Task statement: Exactly as written, output each record given below.
──────
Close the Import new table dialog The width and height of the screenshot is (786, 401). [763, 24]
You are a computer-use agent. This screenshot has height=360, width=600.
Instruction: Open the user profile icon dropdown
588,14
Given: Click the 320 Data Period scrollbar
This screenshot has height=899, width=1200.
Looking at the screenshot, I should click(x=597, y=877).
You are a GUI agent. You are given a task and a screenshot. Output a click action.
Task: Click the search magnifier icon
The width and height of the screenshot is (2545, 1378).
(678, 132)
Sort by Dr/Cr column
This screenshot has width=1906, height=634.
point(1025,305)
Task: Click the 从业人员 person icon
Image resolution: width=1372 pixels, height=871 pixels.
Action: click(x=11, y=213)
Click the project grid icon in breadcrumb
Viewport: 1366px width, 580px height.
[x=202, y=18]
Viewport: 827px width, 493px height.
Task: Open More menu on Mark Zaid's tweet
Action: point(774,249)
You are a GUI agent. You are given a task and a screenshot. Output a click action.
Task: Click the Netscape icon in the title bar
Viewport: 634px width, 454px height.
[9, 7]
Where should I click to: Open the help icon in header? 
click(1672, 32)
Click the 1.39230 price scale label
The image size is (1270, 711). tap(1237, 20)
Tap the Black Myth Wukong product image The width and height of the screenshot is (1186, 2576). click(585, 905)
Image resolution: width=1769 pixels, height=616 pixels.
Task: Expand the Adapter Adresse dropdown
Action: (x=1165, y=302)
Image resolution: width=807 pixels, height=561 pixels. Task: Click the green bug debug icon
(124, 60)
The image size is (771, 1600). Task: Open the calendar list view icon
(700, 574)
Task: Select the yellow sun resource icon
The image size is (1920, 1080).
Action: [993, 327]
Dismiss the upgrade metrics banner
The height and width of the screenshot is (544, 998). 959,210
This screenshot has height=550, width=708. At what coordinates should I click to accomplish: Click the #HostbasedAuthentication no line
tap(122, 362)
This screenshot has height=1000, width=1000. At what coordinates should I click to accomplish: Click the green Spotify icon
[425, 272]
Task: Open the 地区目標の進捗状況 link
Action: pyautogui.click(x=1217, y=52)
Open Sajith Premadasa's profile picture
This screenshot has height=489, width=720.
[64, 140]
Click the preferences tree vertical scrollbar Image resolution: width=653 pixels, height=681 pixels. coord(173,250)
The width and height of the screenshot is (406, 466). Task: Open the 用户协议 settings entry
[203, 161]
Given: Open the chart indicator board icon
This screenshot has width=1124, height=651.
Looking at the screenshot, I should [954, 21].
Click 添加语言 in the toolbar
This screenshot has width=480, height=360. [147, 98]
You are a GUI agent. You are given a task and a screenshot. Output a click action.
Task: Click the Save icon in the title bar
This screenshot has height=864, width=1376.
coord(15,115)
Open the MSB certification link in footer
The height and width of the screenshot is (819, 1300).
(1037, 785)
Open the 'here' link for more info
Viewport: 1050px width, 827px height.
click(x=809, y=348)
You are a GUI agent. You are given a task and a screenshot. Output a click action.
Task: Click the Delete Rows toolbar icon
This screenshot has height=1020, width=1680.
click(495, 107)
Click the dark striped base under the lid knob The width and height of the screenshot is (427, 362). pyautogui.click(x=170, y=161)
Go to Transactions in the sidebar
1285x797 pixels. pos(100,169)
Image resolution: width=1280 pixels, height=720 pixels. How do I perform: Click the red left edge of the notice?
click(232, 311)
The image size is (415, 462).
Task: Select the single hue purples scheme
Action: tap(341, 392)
──────
Result of the exercise:
Close the Import new table dialog The width and height of the screenshot is (786, 401). [763, 24]
You are a computer-use agent. This screenshot has height=360, width=600.
Instruction: Open the user profile icon dropdown
588,14
Given: Click the 320 Data Period scrollbar
This screenshot has height=899, width=1200.
Looking at the screenshot, I should click(x=597, y=877).
You are a GUI agent. You are given a task and a screenshot. Output a click action.
Task: Click the search magnifier icon
The width and height of the screenshot is (2545, 1378).
(678, 132)
Sort by Dr/Cr column
This screenshot has width=1906, height=634.
point(1025,305)
Task: Click the 从业人员 person icon
Image resolution: width=1372 pixels, height=871 pixels.
Action: click(x=11, y=213)
Click the project grid icon in breadcrumb
Viewport: 1366px width, 580px height.
[x=202, y=18]
Viewport: 827px width, 493px height.
Task: Open More menu on Mark Zaid's tweet
Action: point(774,249)
You are a GUI agent. You are given a task and a screenshot. Output a click action.
Task: Click the Netscape icon in the title bar
Viewport: 634px width, 454px height.
[9, 7]
Where should I click to: Open the help icon in header? 
click(1672, 32)
Click the 1.39230 price scale label
The image size is (1270, 711). tap(1237, 20)
Tap the Black Myth Wukong product image The width and height of the screenshot is (1186, 2576). click(585, 905)
Image resolution: width=1769 pixels, height=616 pixels.
Task: Expand the Adapter Adresse dropdown
Action: (x=1165, y=302)
Image resolution: width=807 pixels, height=561 pixels. Task: Click the green bug debug icon
(124, 60)
The image size is (771, 1600). Task: Open the calendar list view icon
(700, 574)
Task: Select the yellow sun resource icon
The image size is (1920, 1080).
Action: [993, 327]
Dismiss the upgrade metrics banner
The height and width of the screenshot is (544, 998). 959,210
This screenshot has height=550, width=708. At what coordinates should I click to accomplish: Click the #HostbasedAuthentication no line
tap(122, 362)
This screenshot has height=1000, width=1000. At what coordinates should I click to accomplish: Click the green Spotify icon
[425, 272]
Task: Open the 地区目標の進捗状況 link
Action: pyautogui.click(x=1217, y=52)
Open Sajith Premadasa's profile picture
This screenshot has height=489, width=720.
[64, 140]
Click the preferences tree vertical scrollbar Image resolution: width=653 pixels, height=681 pixels. coord(173,250)
The width and height of the screenshot is (406, 466). Task: Open the 用户协议 settings entry
[203, 161]
Given: Open the chart indicator board icon
This screenshot has width=1124, height=651.
Looking at the screenshot, I should [954, 21].
Click 添加语言 in the toolbar
This screenshot has width=480, height=360. [147, 98]
You are a GUI agent. You are given a task and a screenshot. Output a click action.
Task: Click the Save icon in the title bar
This screenshot has height=864, width=1376.
coord(15,115)
Open the MSB certification link in footer
The height and width of the screenshot is (819, 1300).
(1037, 785)
Open the 'here' link for more info
Viewport: 1050px width, 827px height.
click(x=809, y=348)
You are a GUI agent. You are given a task and a screenshot. Output a click action.
Task: Click the Delete Rows toolbar icon
This screenshot has height=1020, width=1680.
click(495, 107)
Click the dark striped base under the lid knob The width and height of the screenshot is (427, 362). pyautogui.click(x=170, y=161)
Go to Transactions in the sidebar
1285x797 pixels. pos(100,169)
Image resolution: width=1280 pixels, height=720 pixels. How do I perform: Click the red left edge of the notice?
click(232, 311)
The image size is (415, 462).
Task: Select the single hue purples scheme
Action: tap(341, 392)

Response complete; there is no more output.